Elsewhere (5)
Thick Air

Foucault Undone


Each society has its regime of truth, its ‘general politics’ of truth: that is, the types of discourse that it accepts and makes function as true; the mechanisms and instances which enable one to distinguish true and false statements, the means by which each is sanctioned; the techniques and procedures accorded value in the acquisition of truth; the status of those who are charged with saying what counts as true.

Michel Foucault, Power/Knowledge, 1980.


Truth for [Foucault] is not something absolute that everyone must acknowledge but merely what counts as true within a particular discourse… However, it is not difficult to show that a relativist concept of truth of this kind is untenable. If what is true is always relative to a particular society, there are no propositions that can be true across all societies. However, this means that Foucault’s own claim cannot be true for all societies. So he contradicts himself. What he says cannot be true at all.
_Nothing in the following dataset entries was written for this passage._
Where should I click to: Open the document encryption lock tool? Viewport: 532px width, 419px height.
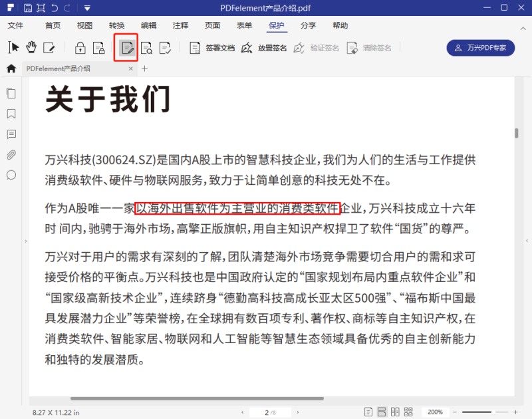[80, 48]
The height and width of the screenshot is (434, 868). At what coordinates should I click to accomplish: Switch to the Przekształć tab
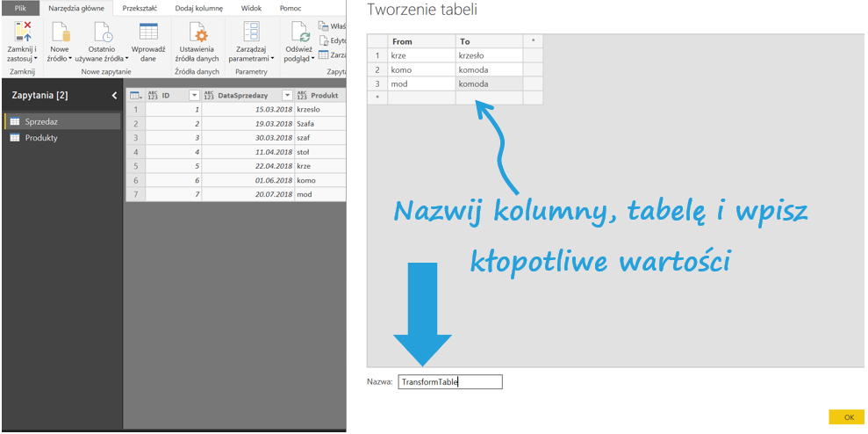140,8
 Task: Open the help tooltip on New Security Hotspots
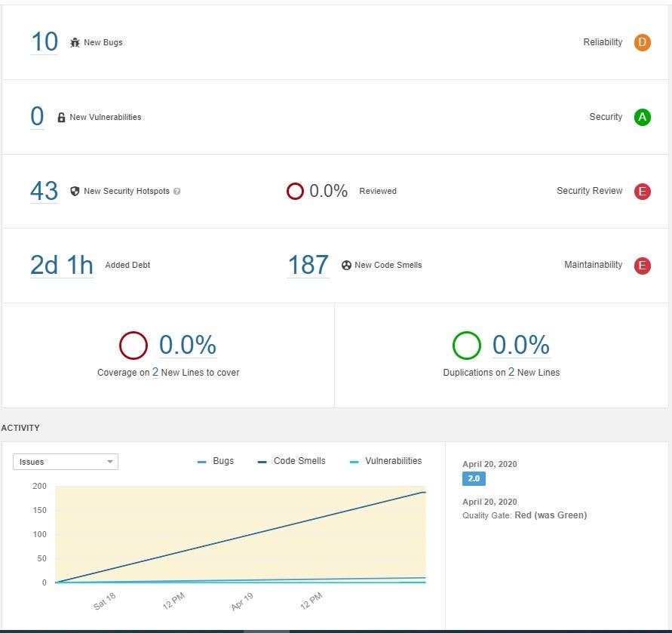pos(176,192)
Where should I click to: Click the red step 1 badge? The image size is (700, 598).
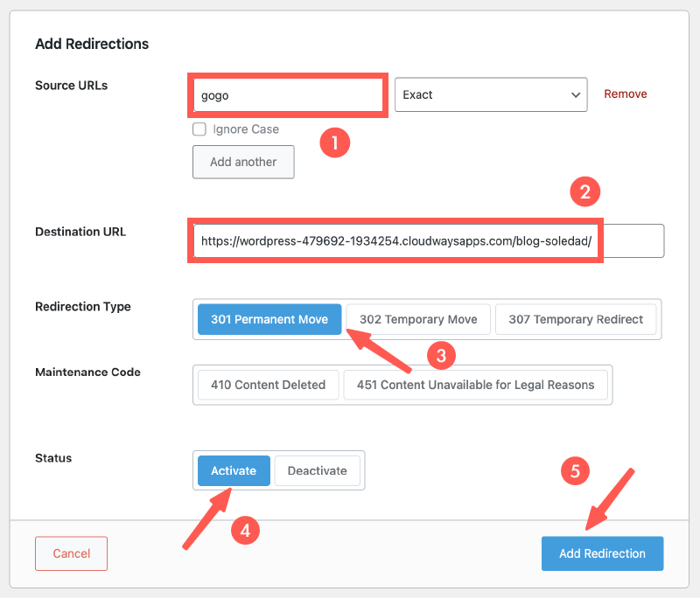pyautogui.click(x=335, y=143)
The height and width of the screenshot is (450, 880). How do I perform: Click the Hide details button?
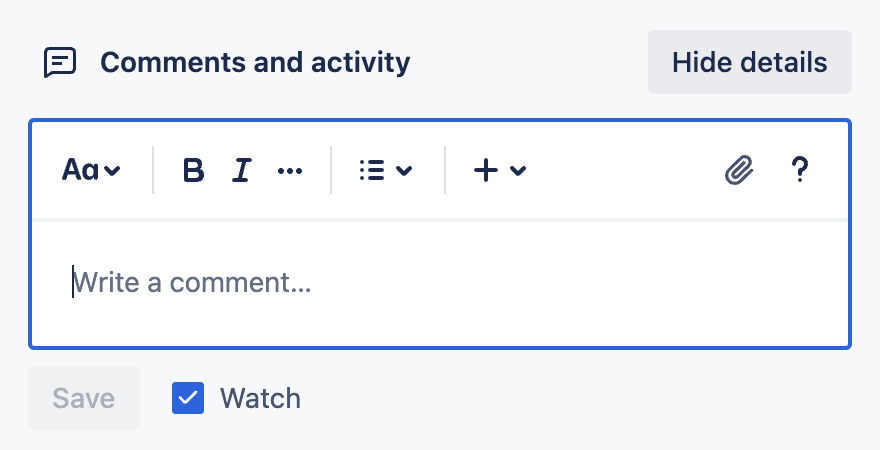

The relativist fallacy also applies to the concept of knowledge. One cannot hold that there are alternative, indeed competing, forms of knowledge, as Foucault maintains. Inherent in the concept of knowledge is that of truth. One can only know something if it is true. If something is not true, or even if its truth status is uncertain, one cannot know it. To talk, as Foucault does, of opposing knowledges is to hold that there is one set of truths that runs counter to another set of truths. It is certainly possible to talk about beliefs or values that may be held in opposition by the authorities and by their subjects, since neither beliefs nor values necessarily entail truth. But Foucault’s idea that there are knowledges held by the centralising powers that are opposed to the subjugated knowledges of the oppressed is an abuse of both logic and language.
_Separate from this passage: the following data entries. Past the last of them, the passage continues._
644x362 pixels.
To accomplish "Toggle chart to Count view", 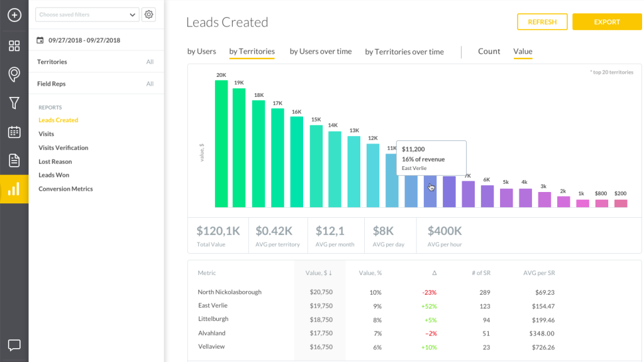I will click(489, 52).
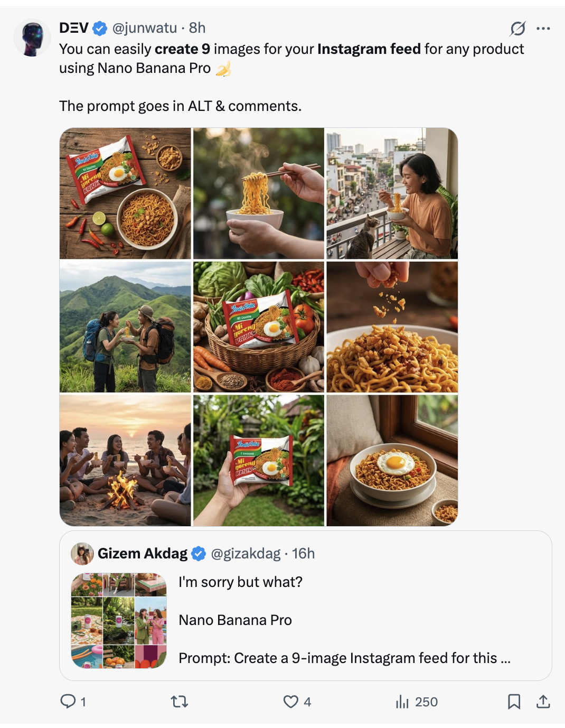
Task: Open DEV's profile avatar
Action: 32,38
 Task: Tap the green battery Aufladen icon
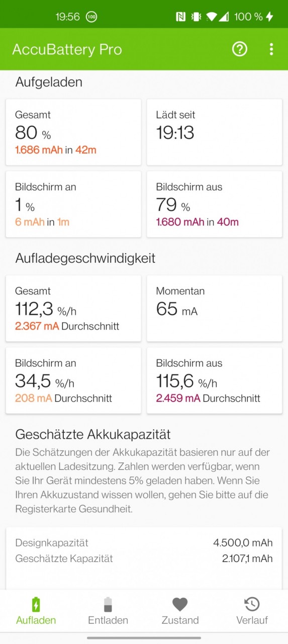coord(36,604)
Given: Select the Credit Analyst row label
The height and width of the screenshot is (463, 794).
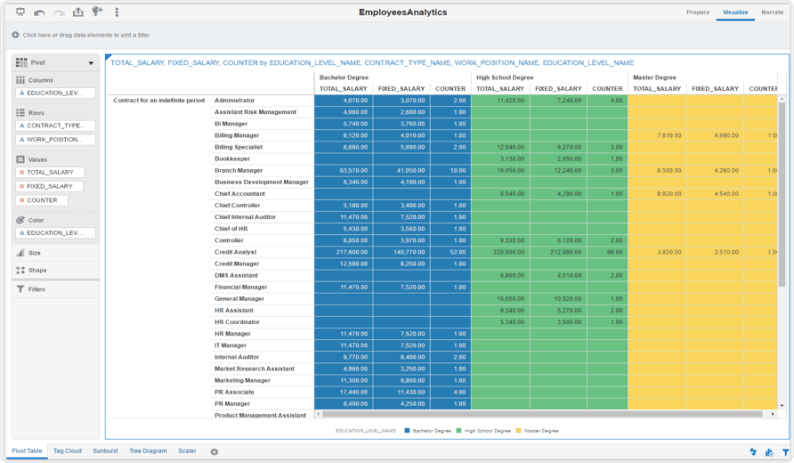Looking at the screenshot, I should 237,254.
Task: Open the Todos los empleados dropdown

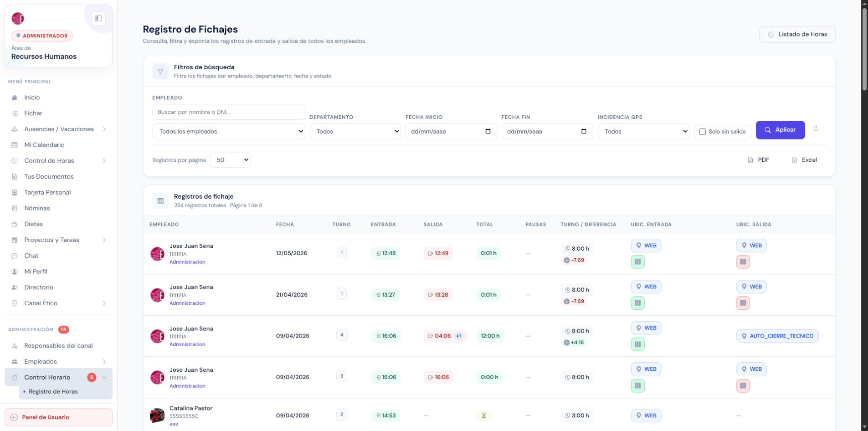Action: [x=229, y=131]
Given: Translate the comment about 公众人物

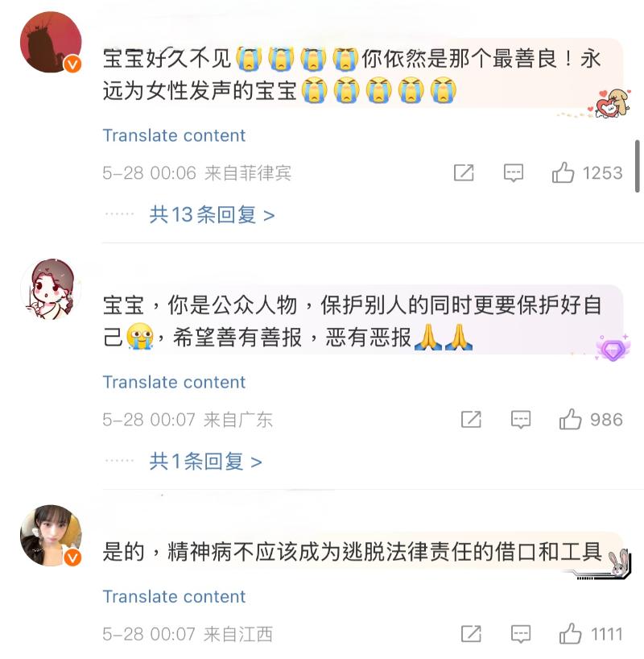Looking at the screenshot, I should (174, 382).
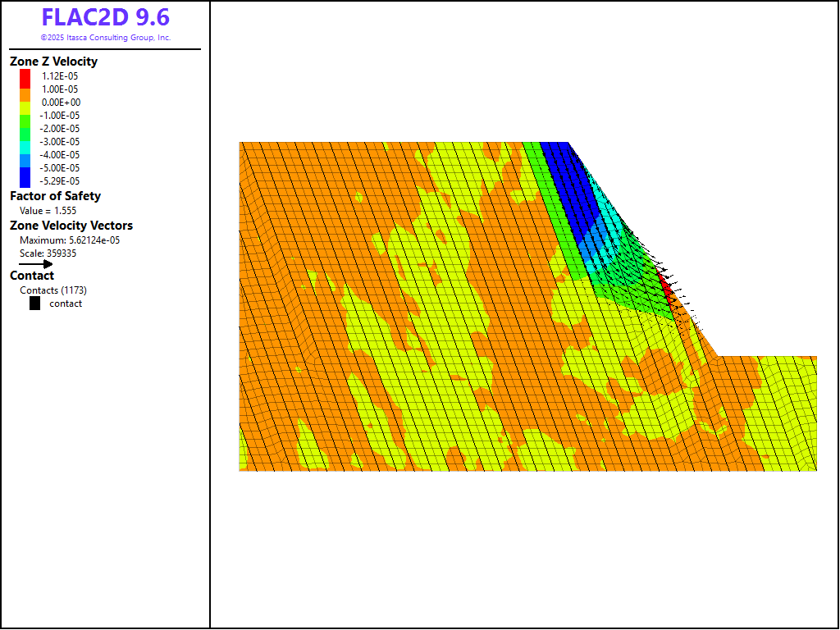Select the Contacts (1173) legend entry
The width and height of the screenshot is (840, 630).
[x=53, y=290]
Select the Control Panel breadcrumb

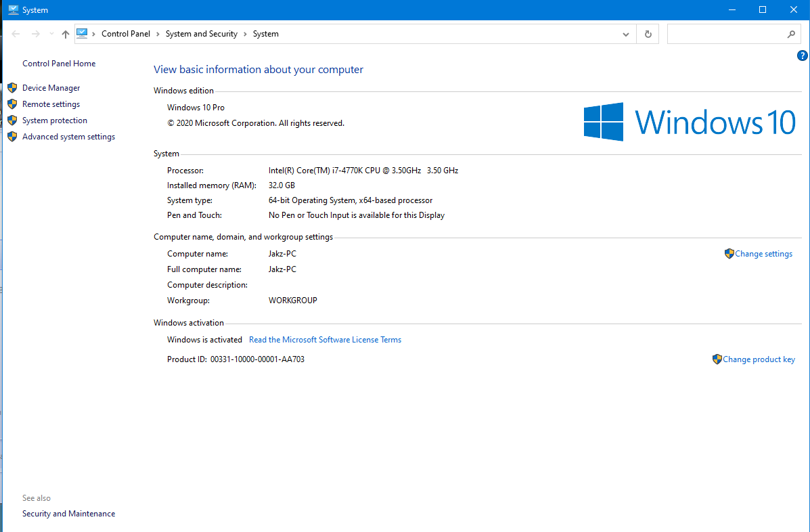click(125, 34)
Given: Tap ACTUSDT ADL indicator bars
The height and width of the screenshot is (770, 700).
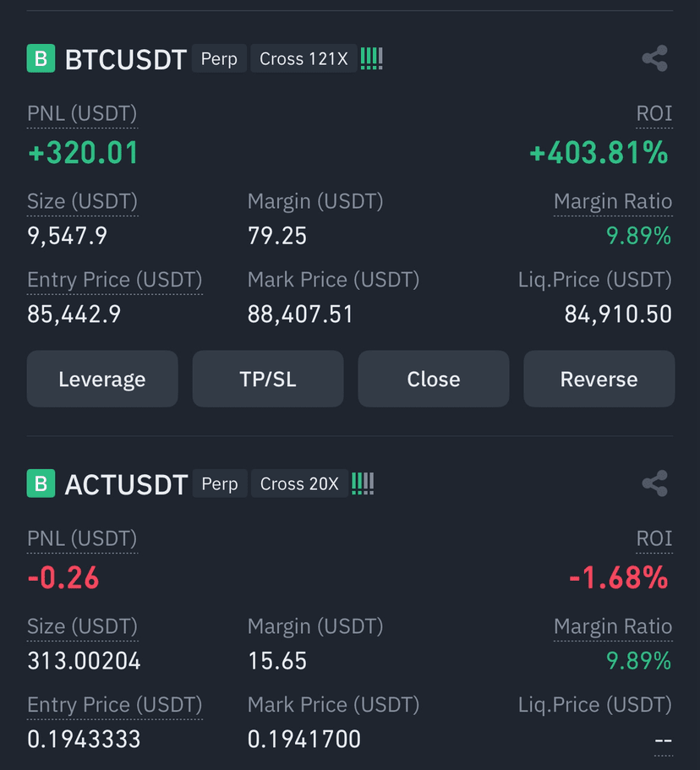Looking at the screenshot, I should pyautogui.click(x=363, y=483).
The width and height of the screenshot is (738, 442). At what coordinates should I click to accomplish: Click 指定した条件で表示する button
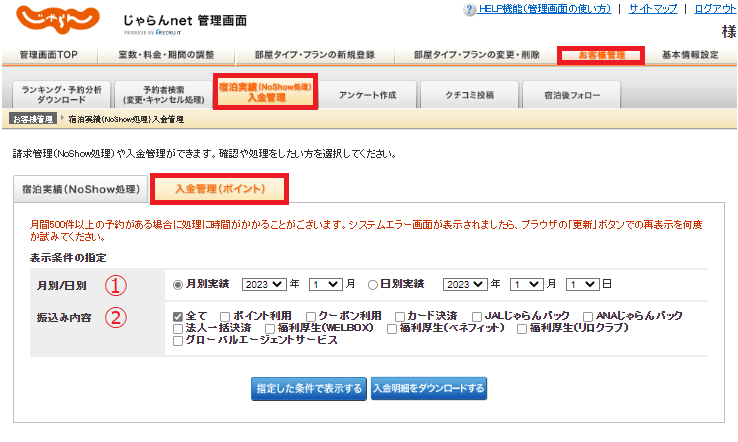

Keith Windschuttle, The Killing of History: How Literary Critics and Social Theorists are Murdering Our Past, 1996.


foucault, n. A howler, an insane mistake. “I’m afraid I’ve committed an egregious foucault.”

From the Philosophical Lexicon.

As I’ve argued elsewhere, this kind of relativistic position is best understood not as an epistemic insight but as a political prejudice. For some, it is ideologically intolerable that so called ‘Western ways of knowing’ should be largely preeminent in their effectiveness and rewards. If certain ways of looking at the world tend to produce advantages, both materially and culturally, this must somehow be ‘unfair’ and subject to correction, or at least disdain. Thus we arrive at assertions that, for instance, the scientific method and expectations of evidence should not be “privileged” above other, less reliable modes of thinking. In common usage, this levelling of knowledge claims reduces analysis to mere opinion or lifestyle choice, and is corrosive to critical thought for fairly obvious reasons. In order to maintain a pretence of ‘fairness’ and non-judgmental equivalence, there are any number of things one cannot allow oneself to think about, at least in certain ways.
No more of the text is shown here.